Recast every line of the entries below as a two-column Markdown table headed Row and Entry Line, with each row numbered and blank lines omitted.

--------------------------------------------------

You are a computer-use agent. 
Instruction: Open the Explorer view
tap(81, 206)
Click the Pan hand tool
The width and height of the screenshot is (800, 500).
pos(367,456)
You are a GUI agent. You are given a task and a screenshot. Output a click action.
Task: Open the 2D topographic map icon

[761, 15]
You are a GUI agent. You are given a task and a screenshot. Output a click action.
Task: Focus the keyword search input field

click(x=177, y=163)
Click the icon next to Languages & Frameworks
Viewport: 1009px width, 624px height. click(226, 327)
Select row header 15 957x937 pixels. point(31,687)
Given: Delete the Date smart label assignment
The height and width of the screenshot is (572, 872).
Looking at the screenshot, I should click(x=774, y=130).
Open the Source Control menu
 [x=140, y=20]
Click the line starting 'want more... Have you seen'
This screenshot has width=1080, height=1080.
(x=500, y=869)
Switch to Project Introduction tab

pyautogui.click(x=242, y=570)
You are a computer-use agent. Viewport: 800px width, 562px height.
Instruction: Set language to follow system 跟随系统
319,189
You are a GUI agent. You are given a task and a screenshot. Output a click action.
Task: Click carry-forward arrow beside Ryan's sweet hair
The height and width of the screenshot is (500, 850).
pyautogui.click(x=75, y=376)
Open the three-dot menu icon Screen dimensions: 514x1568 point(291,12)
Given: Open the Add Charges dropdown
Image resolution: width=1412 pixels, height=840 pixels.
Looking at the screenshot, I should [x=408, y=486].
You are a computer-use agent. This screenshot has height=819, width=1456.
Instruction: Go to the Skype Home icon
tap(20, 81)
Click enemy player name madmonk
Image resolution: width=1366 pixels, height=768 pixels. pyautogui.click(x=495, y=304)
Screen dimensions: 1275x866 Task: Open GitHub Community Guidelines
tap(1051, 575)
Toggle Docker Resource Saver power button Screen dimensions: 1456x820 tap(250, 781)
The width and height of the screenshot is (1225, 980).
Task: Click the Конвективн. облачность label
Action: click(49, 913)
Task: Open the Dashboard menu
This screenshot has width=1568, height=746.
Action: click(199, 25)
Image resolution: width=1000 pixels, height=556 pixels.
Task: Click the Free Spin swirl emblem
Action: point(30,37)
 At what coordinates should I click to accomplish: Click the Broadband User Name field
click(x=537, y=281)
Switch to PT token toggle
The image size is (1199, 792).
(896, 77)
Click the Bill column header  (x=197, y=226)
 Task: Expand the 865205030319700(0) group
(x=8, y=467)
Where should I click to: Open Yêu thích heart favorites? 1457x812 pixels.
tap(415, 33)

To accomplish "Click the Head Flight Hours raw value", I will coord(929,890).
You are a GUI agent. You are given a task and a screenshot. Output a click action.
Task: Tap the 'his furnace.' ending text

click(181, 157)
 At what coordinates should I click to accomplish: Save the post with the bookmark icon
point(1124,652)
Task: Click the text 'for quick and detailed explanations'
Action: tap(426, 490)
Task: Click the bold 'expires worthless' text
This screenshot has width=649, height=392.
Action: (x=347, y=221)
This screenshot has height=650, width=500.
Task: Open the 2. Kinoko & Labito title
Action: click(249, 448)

--------------------------------------------------

▶ **Task result**:
| Row | Entry Line |
|---|---|
| 1 | You are a computer-use agent.  |
| 2 | Instruction: Open the Explorer view |
| 3 | tap(81, 206) |
| 4 | Click the Pan hand tool |
| 5 | The width and height of the screenshot is (800, 500). |
| 6 | pos(367,456) |
| 7 | You are a GUI agent. You are given a task and a screenshot. Output a click action. |
| 8 | Task: Open the 2D topographic map icon |
| 9 | [761, 15] |
| 10 | You are a GUI agent. You are given a task and a screenshot. Output a click action. |
| 11 | Task: Focus the keyword search input field |
| 12 | click(x=177, y=163) |
| 13 | Click the icon next to Languages & Frameworks |
| 14 | Viewport: 1009px width, 624px height. click(226, 327) |
| 15 | Select row header 15 957x937 pixels. point(31,687) |
| 16 | Given: Delete the Date smart label assignment |
| 17 | The height and width of the screenshot is (572, 872). |
| 18 | Looking at the screenshot, I should click(x=774, y=130). |
| 19 | Open the Source Control menu |
| 20 |  [x=140, y=20] |
| 21 | Click the line starting 'want more... Have you seen' |
| 22 | This screenshot has width=1080, height=1080. |
| 23 | (x=500, y=869) |
| 24 | Switch to Project Introduction tab |
| 25 | pyautogui.click(x=242, y=570) |
| 26 | You are a computer-use agent. Viewport: 800px width, 562px height. |
| 27 | Instruction: Set language to follow system 跟随系统 |
| 28 | 319,189 |
| 29 | You are a GUI agent. You are given a task and a screenshot. Output a click action. |
| 30 | Task: Click carry-forward arrow beside Ryan's sweet hair |
| 31 | The height and width of the screenshot is (500, 850). |
| 32 | pyautogui.click(x=75, y=376) |
| 33 | Open the three-dot menu icon Screen dimensions: 514x1568 point(291,12) |
| 34 | Given: Open the Add Charges dropdown |
| 35 | Image resolution: width=1412 pixels, height=840 pixels. |
| 36 | Looking at the screenshot, I should [x=408, y=486]. |
| 37 | You are a computer-use agent. This screenshot has height=819, width=1456. |
| 38 | Instruction: Go to the Skype Home icon |
| 39 | tap(20, 81) |
| 40 | Click enemy player name madmonk |
| 41 | Image resolution: width=1366 pixels, height=768 pixels. pyautogui.click(x=495, y=304) |
| 42 | Screen dimensions: 1275x866 Task: Open GitHub Community Guidelines |
| 43 | tap(1051, 575) |
| 44 | Toggle Docker Resource Saver power button Screen dimensions: 1456x820 tap(250, 781) |
| 45 | The width and height of the screenshot is (1225, 980). |
| 46 | Task: Click the Конвективн. облачность label |
| 47 | Action: click(49, 913) |
| 48 | Task: Open the Dashboard menu |
| 49 | This screenshot has width=1568, height=746. |
| 50 | Action: click(199, 25) |
| 51 | Image resolution: width=1000 pixels, height=556 pixels. |
| 52 | Task: Click the Free Spin swirl emblem |
| 53 | Action: point(30,37) |
| 54 |  At what coordinates should I click to accomplish: Click the Broadband User Name field |
| 55 | click(x=537, y=281) |
| 56 | Switch to PT token toggle |
| 57 | The image size is (1199, 792). |
| 58 | (896, 77) |
| 59 | Click the Bill column header  (x=197, y=226) |
| 60 |  Task: Expand the 865205030319700(0) group |
| 61 | (x=8, y=467) |
| 62 | Where should I click to: Open Yêu thích heart favorites? 1457x812 pixels. |
| 63 | tap(415, 33) |
| 64 | To accomplish "Click the Head Flight Hours raw value", I will coord(929,890). |
| 65 | You are a GUI agent. You are given a task and a screenshot. Output a click action. |
| 66 | Task: Tap the 'his furnace.' ending text |
| 67 | click(181, 157) |
| 68 |  At what coordinates should I click to accomplish: Save the post with the bookmark icon |
| 69 | point(1124,652) |
| 70 | Task: Click the text 'for quick and detailed explanations' |
| 71 | Action: tap(426, 490) |
| 72 | Task: Click the bold 'expires worthless' text |
| 73 | This screenshot has width=649, height=392. |
| 74 | Action: (x=347, y=221) |
| 75 | This screenshot has height=650, width=500. |
| 76 | Task: Open the 2. Kinoko & Labito title |
| 77 | Action: click(249, 448) |